Data are unlikely to emerge until later in 2018, Mr Costa says, while news on the second new project could take even longer to arrive. This is essentially Betalutin but conjoined to a chimeric rather than a murine antibody that will hopefully allow for repeat dosing and allow Nanovector to move towards a first-line treatment. This should enter the clinic towards the end of 2017.
Next year, the data will be all about Betalutin, the optimal dosage of which is still being explored. This is in Lymrit 37-01, a phase I/II study of four arms testing various pre-dose and active drug dosages.
Betalutin comprises the CD37-targeting antibody lilotomab fused to the radionuclide lutetium-177; the isotope has a half-life of 6.7 days, matching the circulation time of the antibody. Nanovector has shown that B-cell lymphomas internalise the structure, resulting in prolonged irradiation of the nucleus.
The company has also discovered that a pre-dose of cold lilotomab protects patients from dose-limiting toxicities. By blocking CD37 receptors on healthy tissues, when Betalutin is injected four hours later the active drug targets the tumour expressing CD37 antigens much more specifically.
The final stage of Lymrit 37-01 is testing whether a big pre-dose of lilotomab (100mg/m2) will allow a much higher dose of Betalutin (20MBq/kg) to be used, one that was previously ruled out owing to the side effects.
“In phase I we saw 100% responses with 20MBq so we always hoped we could go back up to 20 as it had been so effective,” Mr Costa says. “Now we know that by increasing the pre-dosing with the cold antibody we can protect the patient. So all the data together make us think by increasing the dosage of Betalutin even better efficacy will emerge.”

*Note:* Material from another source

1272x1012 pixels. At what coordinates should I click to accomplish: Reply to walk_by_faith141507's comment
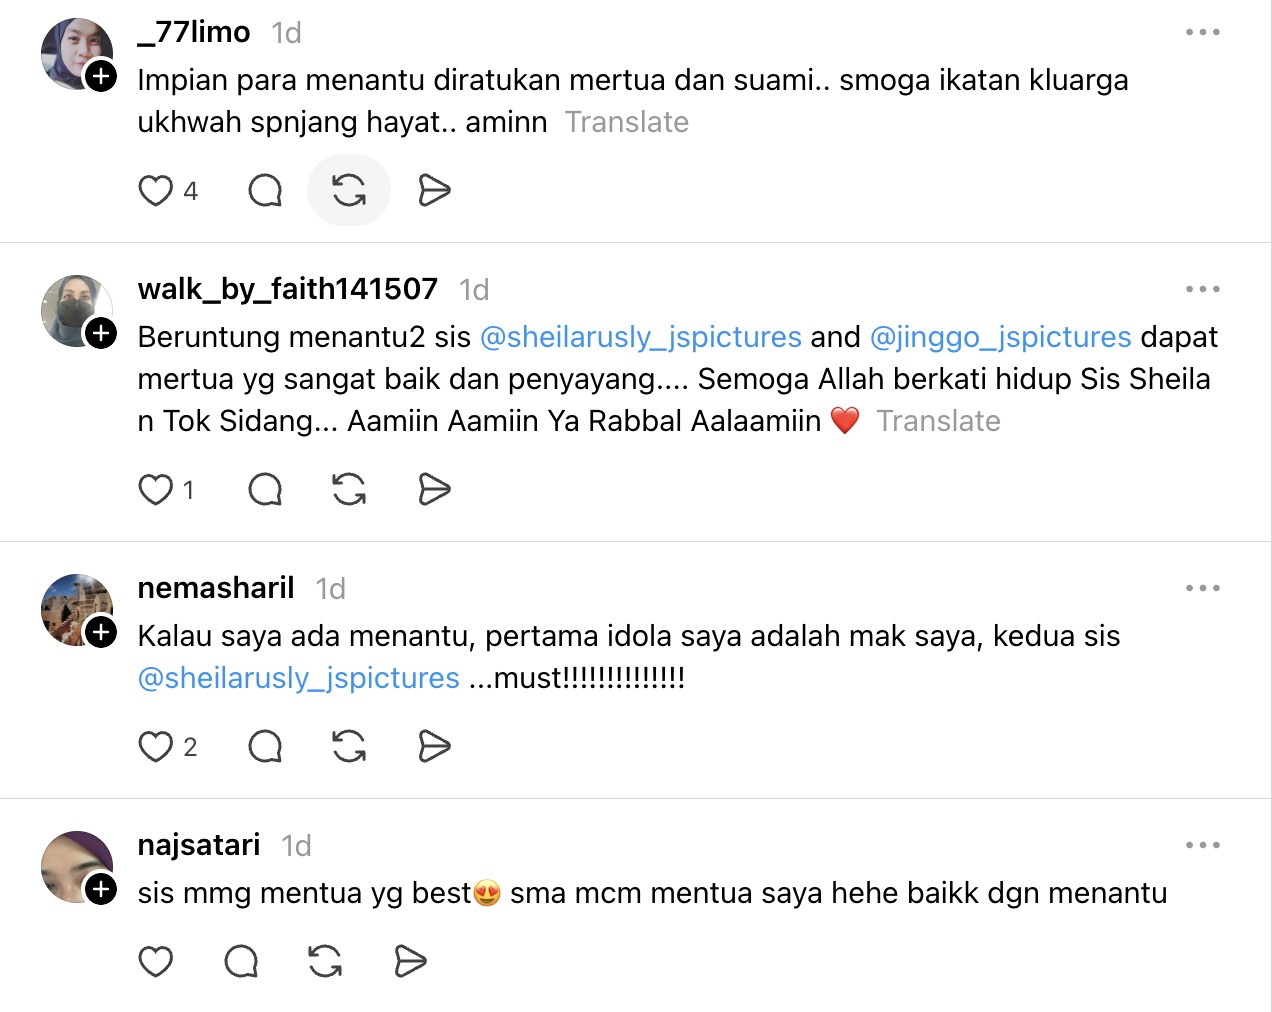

He concedes that this is not yet proven, and says data should emerge early next year from patients being tested with this new, stronger regimen.
The numbers to beat were presented at Ash this month, in the latest cut of the entire Lymrit 37-01 dataset: an overall response rate of 63% in 35 patients, with 29% in complete remission. Results were even better in the 16 patients from the phase II cohort who received 15MBq/kg of Betalutin and 40mg/m2 lilotomab pre-dose – here ORR reached 69% with CR of 38%.
Nanovector contends that these results compare very competitively with other drugs tested in this setting, as the analysis conducted by the company below shows. Mr Costa also points out that Betalutin has the added advantage of simplicity – one single injection – and the ability to control dose-limiting toxicity.
Assuming that an even higher dose generates stronger efficacy without additional toxicity, this regimen will likely be used in a pivotal trial called Paradigme. Nanovector hopes to start this in the second half of next year and a preliminary read out could happen in the second half of 2018.
Should the development of Betalutin go to plan it will cap a strong run for Nordic Nanovector, which has benefited from a big retail following in Norway. Its links to a former local hero, Algeta, no doubt help: as well as working with radionuclides, the companies share an inventor and many of the same investors.
Given that Algeta was eventually bought by Bayer for $2.9bn the association cannot hurt. However, Mr Costa says he tries to avoid the comparison: “There are some genes of Algeta here but we are talking about very different products, different indications, a different type of radionuclide. We have the potential to be equally successful, if not more.”
However, as Mr Costa admits, in the end it will all come down to the data.